Kamis 15 Feb 2018 16:25 WIB

Pengamat: Konflik DPR-KPK akan Terus Berlangsung

Jika tidak melaksanakan rekomendasi pansus, penuntut pembubaran KPK akan bertambah

Rep: Febrianto Adi Saputro/ Red: Bilal Ramadhan
Gedung KPK
Foto: Republika/Iman Firmansyah
Gedung KPK

REPUBLIKA.CO.ID, JAKARTA -- Panitia Khusus (Pansus) Hak Angket Komisi Pemberantasan Korupsi (KPK) telah menyelesaikan masa kerjanya pada penutupan masa sidang Paripurna ke-18, Rabu (14/2) kemarin. Meski telah resmi membubarkan diri, rekomendasi Pansus Angket KPK menyisakan perdebatan antara DPR dan KPK.

Pengamat Network for South East Asian Studies (NSEAS), Muchtar Effendi Harahap mengatakan konflik antara DPR dan KPK akan terus berlangsung jika KPK tidak melaksanakan rekomendasi Pansus Angket KPK. "Dan anggota penuntut pembubaran KPK (akan) kian bertambah," kata Muchtar, Kamis (15/2).

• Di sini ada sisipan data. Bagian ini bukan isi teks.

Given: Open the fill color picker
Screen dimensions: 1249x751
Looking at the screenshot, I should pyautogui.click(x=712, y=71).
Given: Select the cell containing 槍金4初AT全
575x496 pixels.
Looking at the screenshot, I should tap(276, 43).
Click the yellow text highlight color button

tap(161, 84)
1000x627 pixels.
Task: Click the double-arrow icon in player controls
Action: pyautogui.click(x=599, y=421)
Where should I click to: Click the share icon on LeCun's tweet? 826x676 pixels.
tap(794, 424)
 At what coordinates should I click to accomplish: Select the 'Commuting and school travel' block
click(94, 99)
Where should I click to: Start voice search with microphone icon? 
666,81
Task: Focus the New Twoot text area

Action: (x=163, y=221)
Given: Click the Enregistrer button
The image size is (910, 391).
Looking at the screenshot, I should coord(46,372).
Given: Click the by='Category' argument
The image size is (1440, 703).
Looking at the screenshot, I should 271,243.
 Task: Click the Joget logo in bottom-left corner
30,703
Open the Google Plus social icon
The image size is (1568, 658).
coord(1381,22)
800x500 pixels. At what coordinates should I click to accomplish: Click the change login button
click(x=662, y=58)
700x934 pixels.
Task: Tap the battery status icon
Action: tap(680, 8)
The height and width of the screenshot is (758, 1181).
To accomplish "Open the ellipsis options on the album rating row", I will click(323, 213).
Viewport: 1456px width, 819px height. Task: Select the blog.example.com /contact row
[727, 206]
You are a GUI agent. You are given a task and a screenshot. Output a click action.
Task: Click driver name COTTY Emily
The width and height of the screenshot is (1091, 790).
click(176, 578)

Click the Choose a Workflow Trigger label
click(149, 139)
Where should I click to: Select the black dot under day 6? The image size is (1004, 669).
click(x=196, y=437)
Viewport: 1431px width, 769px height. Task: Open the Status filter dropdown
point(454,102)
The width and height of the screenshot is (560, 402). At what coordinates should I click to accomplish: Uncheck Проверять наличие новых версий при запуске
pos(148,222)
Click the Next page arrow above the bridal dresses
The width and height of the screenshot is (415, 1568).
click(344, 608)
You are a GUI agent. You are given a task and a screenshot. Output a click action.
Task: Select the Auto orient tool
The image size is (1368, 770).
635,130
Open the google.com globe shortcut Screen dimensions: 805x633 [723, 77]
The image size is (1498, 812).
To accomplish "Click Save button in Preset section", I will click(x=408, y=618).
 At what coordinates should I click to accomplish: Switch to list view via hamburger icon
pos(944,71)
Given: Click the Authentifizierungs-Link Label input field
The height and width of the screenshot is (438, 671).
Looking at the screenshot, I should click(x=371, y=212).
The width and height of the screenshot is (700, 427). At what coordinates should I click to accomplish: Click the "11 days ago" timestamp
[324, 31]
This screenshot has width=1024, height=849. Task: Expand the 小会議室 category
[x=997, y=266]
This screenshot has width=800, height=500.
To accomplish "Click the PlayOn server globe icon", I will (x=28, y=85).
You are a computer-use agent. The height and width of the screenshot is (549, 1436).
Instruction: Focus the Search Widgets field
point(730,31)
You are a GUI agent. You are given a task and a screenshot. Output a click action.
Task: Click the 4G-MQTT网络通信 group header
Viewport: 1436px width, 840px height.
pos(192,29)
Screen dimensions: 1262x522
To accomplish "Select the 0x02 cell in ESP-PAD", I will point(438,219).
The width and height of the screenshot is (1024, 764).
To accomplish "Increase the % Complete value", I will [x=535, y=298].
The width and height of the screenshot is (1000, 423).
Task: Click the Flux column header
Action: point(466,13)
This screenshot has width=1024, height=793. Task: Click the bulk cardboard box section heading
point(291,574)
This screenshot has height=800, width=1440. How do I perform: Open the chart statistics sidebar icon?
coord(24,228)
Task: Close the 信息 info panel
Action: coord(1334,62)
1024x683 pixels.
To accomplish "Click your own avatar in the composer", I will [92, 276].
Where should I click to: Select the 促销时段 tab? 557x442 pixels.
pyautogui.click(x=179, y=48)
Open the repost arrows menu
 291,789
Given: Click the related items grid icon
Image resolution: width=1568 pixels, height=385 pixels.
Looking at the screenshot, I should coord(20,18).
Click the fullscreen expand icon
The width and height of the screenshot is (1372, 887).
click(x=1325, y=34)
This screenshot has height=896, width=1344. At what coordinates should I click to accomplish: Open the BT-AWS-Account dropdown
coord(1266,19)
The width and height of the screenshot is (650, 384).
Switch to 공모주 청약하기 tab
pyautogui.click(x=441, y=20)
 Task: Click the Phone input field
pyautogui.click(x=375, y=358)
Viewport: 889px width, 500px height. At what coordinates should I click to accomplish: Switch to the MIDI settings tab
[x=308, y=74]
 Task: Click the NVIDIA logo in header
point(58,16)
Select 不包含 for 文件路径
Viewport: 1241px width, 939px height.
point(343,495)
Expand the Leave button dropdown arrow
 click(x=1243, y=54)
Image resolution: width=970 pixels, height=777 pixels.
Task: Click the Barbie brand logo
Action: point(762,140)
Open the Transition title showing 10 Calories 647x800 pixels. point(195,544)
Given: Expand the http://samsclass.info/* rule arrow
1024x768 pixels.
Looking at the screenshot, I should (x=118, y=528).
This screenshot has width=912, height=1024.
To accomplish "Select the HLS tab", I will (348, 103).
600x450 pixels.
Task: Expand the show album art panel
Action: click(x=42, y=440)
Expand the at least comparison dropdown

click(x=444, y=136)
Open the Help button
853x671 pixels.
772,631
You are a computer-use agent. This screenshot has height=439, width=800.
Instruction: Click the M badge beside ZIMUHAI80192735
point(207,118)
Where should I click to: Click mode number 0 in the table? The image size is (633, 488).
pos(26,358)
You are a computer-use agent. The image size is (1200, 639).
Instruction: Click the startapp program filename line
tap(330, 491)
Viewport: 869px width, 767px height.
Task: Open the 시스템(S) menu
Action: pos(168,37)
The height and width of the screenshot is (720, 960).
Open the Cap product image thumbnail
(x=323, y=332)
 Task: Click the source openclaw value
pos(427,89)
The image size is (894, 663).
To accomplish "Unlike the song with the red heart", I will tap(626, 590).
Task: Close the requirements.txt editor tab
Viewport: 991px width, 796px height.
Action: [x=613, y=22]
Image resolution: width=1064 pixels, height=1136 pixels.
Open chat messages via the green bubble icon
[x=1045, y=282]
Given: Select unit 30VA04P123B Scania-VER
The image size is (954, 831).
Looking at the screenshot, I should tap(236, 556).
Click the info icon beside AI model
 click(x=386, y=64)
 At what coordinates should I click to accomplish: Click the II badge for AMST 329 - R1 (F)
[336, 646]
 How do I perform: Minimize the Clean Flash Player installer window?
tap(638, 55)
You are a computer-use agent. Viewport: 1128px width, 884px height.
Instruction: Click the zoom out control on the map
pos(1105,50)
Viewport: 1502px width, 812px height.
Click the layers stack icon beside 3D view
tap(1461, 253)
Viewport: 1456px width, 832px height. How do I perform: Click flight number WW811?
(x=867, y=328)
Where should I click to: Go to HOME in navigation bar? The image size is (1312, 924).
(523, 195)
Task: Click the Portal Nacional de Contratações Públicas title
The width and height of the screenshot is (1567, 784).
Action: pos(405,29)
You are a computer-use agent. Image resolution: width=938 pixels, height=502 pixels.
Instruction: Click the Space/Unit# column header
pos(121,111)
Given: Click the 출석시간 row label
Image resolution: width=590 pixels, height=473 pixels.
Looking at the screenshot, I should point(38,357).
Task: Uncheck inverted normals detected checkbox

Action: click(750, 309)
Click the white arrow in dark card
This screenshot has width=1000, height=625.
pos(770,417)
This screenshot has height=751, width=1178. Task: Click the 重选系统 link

Ia mengatakan, Pansus bukan merupakan upaya untuk membubarkan KPK, melainkan hanya sebuah rekomendasi. Namun bagi pendukung KPK apa yang dilakukan DPR selalu dianggap upaya melemahkan KPK.

"Selama ini menurut pendukung buta KPK, institusi ini mempunyai kinerja baik, efektif dan efisien. Setiap upaya mengkoreksi kinerja KPK dari Pemerintah dan DPR, selalu diklaim sebagai upaya pelemahan KPK. Padahal selama ini memang KPK menjadi lemah karena faktor kepemimpinan dan internal KPK itu sendiri," jelasnya.

Ia juga menilaiKPK kerap membela diri kritikan baik terkait dengan mekanisme dan prosedur penanganan tindak pidana korupsi ataupun efektifitas dan efisiensi kelembagaan KPK. Menurutnya, hal tersebut terbukti dari sikap KPK terhadap rekomendasi Pansus Angket KPK yang disampaikan dan disetujui Rapat Paripurna.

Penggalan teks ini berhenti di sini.